What lines in the records below mention "Ligne"? List them all.

═══ Dataset extract ═══

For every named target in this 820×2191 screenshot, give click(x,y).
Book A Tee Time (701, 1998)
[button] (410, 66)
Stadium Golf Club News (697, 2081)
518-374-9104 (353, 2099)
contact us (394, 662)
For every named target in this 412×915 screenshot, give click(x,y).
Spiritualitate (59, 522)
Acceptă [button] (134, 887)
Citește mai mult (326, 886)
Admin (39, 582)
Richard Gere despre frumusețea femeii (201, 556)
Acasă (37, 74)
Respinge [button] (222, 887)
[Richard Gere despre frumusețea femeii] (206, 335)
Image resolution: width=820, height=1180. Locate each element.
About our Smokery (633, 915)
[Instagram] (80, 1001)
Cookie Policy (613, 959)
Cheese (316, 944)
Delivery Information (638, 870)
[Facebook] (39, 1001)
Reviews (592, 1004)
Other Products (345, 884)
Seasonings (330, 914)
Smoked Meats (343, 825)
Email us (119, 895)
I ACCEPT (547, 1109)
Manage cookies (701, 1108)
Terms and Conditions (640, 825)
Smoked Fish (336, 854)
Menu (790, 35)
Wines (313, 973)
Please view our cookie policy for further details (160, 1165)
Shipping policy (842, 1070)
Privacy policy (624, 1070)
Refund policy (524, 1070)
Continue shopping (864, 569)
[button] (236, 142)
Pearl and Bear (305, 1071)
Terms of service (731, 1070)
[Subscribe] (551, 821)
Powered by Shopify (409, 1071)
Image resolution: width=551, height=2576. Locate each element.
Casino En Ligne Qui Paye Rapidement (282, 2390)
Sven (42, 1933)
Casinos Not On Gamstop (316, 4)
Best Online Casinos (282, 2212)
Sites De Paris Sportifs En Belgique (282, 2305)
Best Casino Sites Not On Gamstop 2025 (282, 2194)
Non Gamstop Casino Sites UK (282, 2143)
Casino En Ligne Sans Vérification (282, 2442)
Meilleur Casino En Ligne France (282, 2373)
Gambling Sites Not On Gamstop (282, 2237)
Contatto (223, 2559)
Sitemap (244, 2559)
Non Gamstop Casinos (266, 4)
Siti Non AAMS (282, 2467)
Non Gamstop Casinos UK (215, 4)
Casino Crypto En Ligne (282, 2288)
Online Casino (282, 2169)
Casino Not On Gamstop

═══

The answer
Casino En Ligne Qui Paye Rapidement (282, 2390)
Casino En Ligne Sans Vérification (282, 2442)
Meilleur Casino En Ligne France (282, 2373)
Casino Crypto En Ligne (282, 2288)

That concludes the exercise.